Бессознательная фантазия в аналитической ситуации
Сюзан Айзекс сделала важное замечание: бессознательные фантазии нельзя наблюдать непосредственно. Определить природу бессознательной фантазии можно по косвенным признакам, собирая сведения по частям, постепенно составляя представление о том, как та или иная фантазия отыгрывается в аналитической ситуации и как она действует.
Клинический случай
Г-жа С., юрист 43 лет, обратилась за анализом вследствие депрессии и панических атак. Она пережила череду близких симбиотических отношений различной степени сексуализации как с мужчинами, так и с женщинами, обрывая одни отношения, только чтобы вступить в другие. У г-жи С. были очень тесные отношения с матерью. Она была совершенно убеждена, будто всегда точно знает, что ее мать думает и чего хочет. Отец был скорее ускользающей фигурой, кем-то на расстоянии. Он, казалось, никогда особенно не интересовался ни ею, ни ее матерью. Обратиться ко мне пациентке посоветовал старый друг их семьи, г-н Д.

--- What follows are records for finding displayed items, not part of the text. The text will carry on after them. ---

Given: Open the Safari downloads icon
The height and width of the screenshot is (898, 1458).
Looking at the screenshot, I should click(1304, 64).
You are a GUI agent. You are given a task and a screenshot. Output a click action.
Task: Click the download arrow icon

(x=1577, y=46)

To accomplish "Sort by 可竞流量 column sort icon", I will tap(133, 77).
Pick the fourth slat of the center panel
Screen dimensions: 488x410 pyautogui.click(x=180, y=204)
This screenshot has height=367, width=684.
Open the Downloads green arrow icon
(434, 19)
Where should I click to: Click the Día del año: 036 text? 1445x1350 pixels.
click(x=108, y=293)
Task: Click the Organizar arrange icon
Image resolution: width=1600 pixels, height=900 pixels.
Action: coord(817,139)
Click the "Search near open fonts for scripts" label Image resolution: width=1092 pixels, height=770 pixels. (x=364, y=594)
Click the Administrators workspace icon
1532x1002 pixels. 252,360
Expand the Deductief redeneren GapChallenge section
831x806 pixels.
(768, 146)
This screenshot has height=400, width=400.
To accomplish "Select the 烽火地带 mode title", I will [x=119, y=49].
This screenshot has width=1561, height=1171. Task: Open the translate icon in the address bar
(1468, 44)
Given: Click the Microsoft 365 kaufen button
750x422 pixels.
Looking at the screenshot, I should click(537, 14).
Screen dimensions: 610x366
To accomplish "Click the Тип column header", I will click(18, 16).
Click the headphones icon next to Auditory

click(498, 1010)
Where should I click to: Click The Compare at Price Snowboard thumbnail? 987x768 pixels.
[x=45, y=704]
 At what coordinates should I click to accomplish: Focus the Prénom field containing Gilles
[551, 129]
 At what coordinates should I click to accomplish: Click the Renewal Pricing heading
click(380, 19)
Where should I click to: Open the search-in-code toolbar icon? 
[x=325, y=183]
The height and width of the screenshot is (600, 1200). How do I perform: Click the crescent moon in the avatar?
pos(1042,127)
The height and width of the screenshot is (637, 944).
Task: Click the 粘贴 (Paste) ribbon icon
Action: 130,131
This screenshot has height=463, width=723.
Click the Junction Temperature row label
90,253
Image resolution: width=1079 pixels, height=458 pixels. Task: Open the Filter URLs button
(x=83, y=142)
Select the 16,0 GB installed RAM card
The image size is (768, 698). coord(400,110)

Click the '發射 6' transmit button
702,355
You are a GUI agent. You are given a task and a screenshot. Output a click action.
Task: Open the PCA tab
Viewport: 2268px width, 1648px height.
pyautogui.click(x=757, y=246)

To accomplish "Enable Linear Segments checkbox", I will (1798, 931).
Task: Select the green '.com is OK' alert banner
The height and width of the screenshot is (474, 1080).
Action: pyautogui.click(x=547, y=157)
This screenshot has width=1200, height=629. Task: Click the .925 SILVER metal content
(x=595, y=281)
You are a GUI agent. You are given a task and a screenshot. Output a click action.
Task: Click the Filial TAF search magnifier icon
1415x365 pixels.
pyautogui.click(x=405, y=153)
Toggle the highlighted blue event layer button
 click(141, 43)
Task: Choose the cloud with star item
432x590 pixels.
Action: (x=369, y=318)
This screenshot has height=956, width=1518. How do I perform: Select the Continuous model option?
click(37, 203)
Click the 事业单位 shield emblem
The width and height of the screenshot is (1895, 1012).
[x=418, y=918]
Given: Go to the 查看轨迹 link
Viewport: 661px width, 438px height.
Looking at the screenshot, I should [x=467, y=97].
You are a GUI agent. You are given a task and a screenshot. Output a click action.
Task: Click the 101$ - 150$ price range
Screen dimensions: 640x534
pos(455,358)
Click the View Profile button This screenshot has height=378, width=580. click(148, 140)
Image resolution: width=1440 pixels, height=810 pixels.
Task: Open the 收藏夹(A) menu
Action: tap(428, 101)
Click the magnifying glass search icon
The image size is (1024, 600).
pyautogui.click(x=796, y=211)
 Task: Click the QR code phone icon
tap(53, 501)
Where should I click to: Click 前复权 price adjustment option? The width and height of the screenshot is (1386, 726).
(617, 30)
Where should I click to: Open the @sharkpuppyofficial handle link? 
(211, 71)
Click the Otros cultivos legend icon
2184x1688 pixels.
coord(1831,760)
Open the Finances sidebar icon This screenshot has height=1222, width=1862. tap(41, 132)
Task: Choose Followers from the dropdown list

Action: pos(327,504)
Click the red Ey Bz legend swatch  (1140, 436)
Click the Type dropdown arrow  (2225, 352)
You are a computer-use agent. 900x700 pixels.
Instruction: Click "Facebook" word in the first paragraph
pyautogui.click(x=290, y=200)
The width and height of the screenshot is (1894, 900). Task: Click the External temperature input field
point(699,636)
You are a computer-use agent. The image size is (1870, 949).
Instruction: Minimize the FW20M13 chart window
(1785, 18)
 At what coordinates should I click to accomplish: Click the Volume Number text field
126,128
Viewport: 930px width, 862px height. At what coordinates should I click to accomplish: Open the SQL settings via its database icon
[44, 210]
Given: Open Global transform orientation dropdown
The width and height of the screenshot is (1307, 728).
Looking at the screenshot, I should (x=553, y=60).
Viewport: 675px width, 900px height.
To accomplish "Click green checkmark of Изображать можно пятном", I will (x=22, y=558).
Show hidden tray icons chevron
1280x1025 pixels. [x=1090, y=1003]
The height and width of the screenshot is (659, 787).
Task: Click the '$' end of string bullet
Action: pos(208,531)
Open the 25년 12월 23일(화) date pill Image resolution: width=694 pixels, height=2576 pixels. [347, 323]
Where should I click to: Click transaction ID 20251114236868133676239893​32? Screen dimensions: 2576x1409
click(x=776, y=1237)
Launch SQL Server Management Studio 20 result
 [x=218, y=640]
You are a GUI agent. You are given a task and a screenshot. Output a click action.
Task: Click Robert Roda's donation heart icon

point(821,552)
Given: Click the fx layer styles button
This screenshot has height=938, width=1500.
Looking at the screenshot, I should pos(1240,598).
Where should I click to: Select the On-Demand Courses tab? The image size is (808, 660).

С самого начала анализа (который проходил пять раз в неделю) я отметила, что все ассоциации пациентки касались в основном ее внутренних переживаний. Часто она оставляла меня в полном неведении относительно того, что происходило в ее жизни. Ее речь изобиловала словами типа «что-то»: «что-то случилось по дороге на сеанс», «что-то несущественное, но я почувствовала себя беспомощной». Сообщив нечто подобное, она пускалась затем в описания смутных состояний своей души, создавая во мне ощущение, будто я должна собрать все свое внимание, чтобы представить, о чем она говорит. С. создавала атмосферу предвосхищения; я должна была следовать за нею, стараясь понять, что у нее на уме, что это за таинственный предмет или чувство, о котором она размышляет и который мне предстоит разгадать. Иногда она говорила настолько тихо, что мне приходилось делать усилие, чтобы ее услышать. Кроме того, иногда ее слова затягивались таким образом, что мне приходилось, опережая ее, додумывать конец фразы или следующее слово. Это ни разу не было озвучено, но неизменно достигало ожидаемого результата. Даже когда она начинала медленно рассказывать нечто более внятное о своих отношениях с другими, ее слова всегда производили на меня то же самое действие.